# [TASKS]
1. Name every company or school mentioned in the interview text.
2. Copy word for word the part of the interview text between "As a part of" and "almost ten years.", inclusive.

Children need to feel safe and loved. All the time. Otherwise, their brain doesn’t develop well, and they won’t thrive physically or emotionally. This is well documented in the book by Bruce Perry, The Boy Who Was Raised As A Dog. Being a parent was never meant to be a 24/7 job for one or […]

Children need to feel safe and loved. All the time. Otherwise, their brain doesn’t develop well, and they won’t thrive physically or emotionally. This is well documented in the book by Bruce Perry, The Boy Who Was Raised As A Dog. Being a parent was never meant to be a 24/7 job for one or two adults with no break for 365 days a year. Fortunately, parents aren’t the only people who can provide security and make children feel loved. Historically, that was the role of the extended family. With our modern lifestyles it’s harder to make that work.


As a part of my series about “How extremely busy executives make time to be great parents” I had the pleasure to interview Zarja Cibej, founder and CEO of myTamarin. After having two children and experiencing first-hand how hard it is to be a parent, Zarja completely understands the saying it takes a village to raise a child. We’ve lost that village over time and there is no modern infrastructure to replace it. That was Zarja’s inspiration for myTamarin. Zarja is a professional skier and medal winner, studied and practiced corporate law, and graduated with an MBA from the Wharton business school. Prior to founding myTamarin, she worked as a management consultant at the Boston Consulting group for almost ten years.


Thank you so much for joining us! Can you tell us your “childhood backstory”?

# [DATA SUPPLIED]
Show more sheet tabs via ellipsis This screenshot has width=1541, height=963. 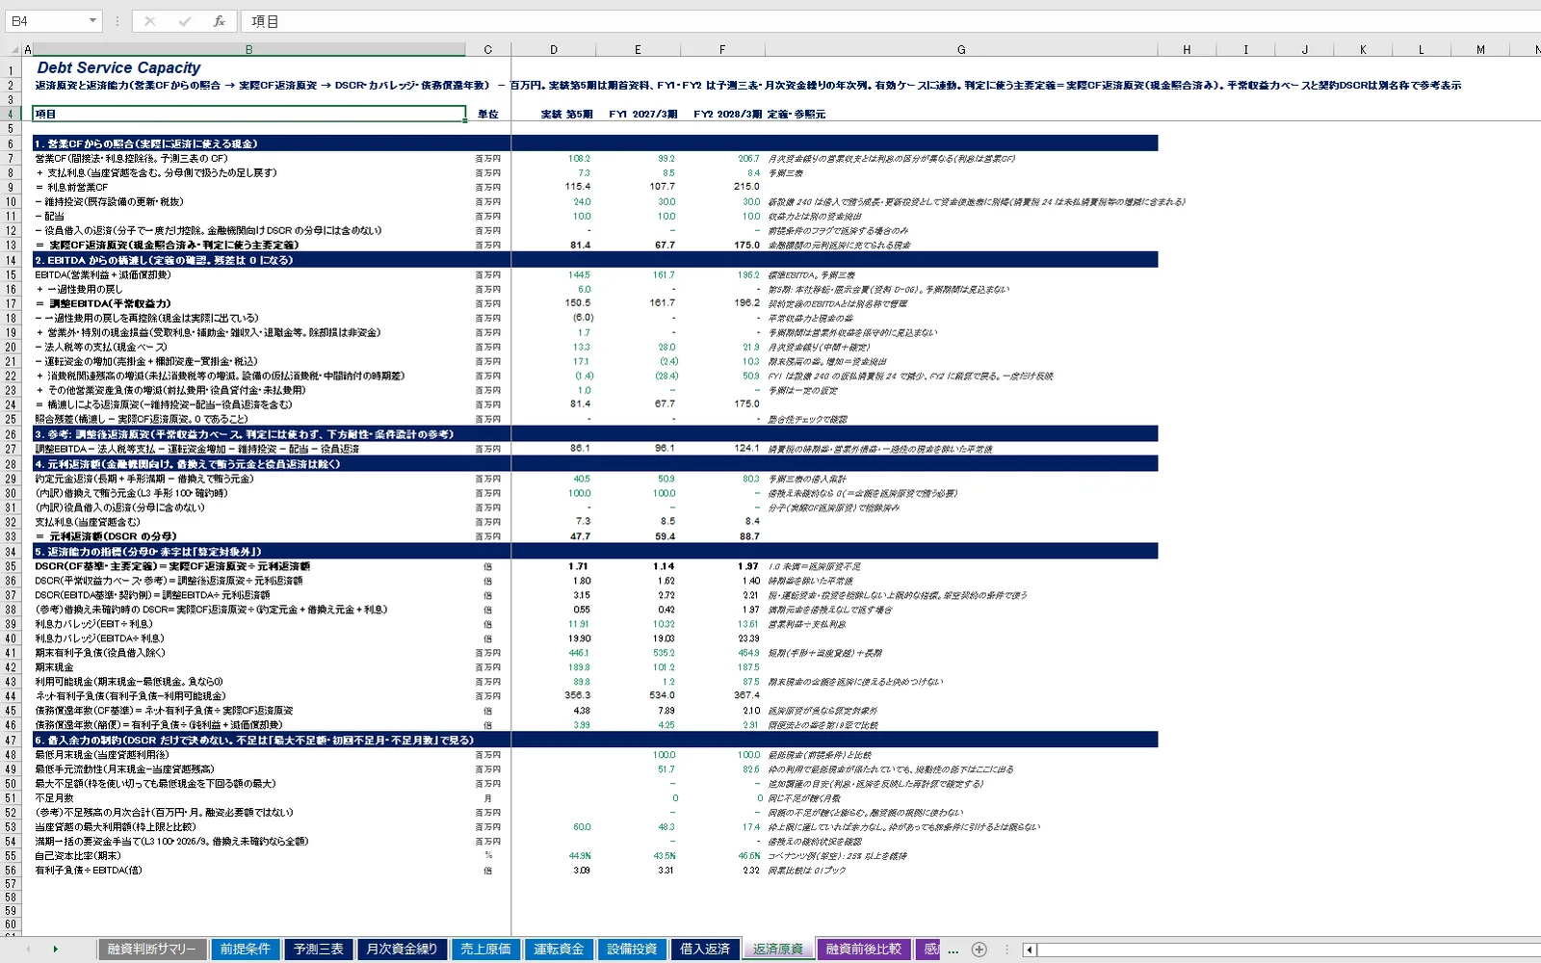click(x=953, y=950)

* * *

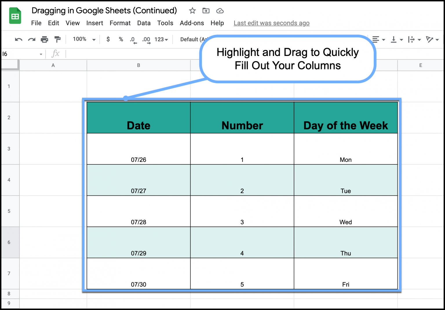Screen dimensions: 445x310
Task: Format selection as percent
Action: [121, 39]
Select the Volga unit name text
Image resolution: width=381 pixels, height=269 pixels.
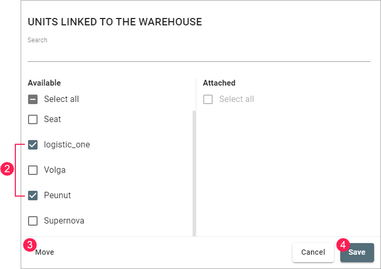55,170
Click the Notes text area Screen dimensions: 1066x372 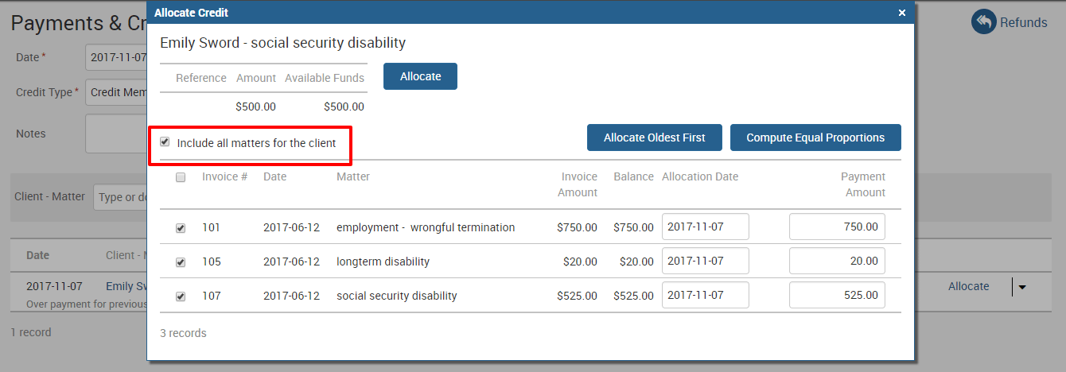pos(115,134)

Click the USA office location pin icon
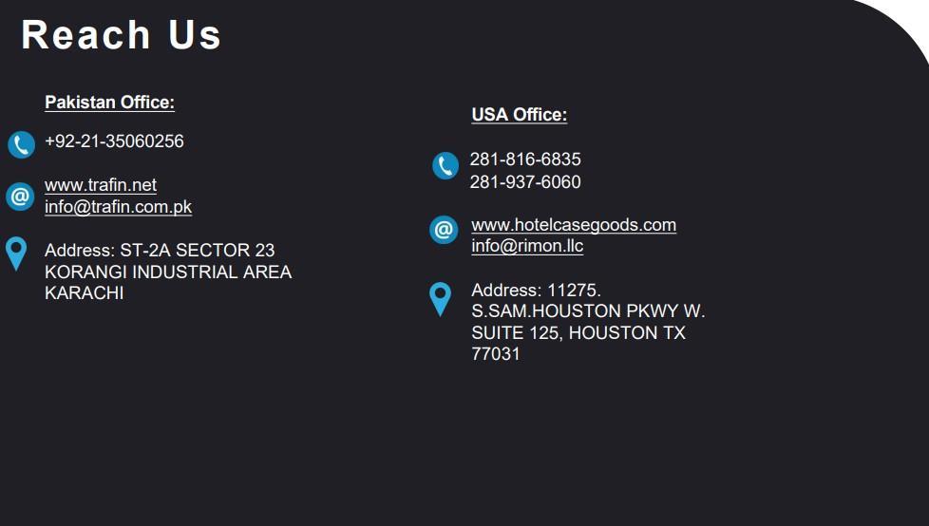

# [SOLUTIONS BY TASK]
1. myTamarin, the Wharton business school, and the Boston Consulting group.

2.
As a part of my series about “How extremely busy executives make time to be great parents” I had the pleasure to interview Zarja Cibej, founder and CEO of myTamarin. After having two children and experiencing first-hand how hard it is to be a parent, Zarja completely understands the saying it takes a village to raise a child. We’ve lost that village over time and there is no modern infrastructure to replace it. That was Zarja’s inspiration for myTamarin. Zarja is a professional skier and medal winner, studied and practiced corporate law, and graduated with an MBA from the Wharton business school. Prior to founding myTamarin, she worked as a management consultant at the Boston Consulting group for almost ten years.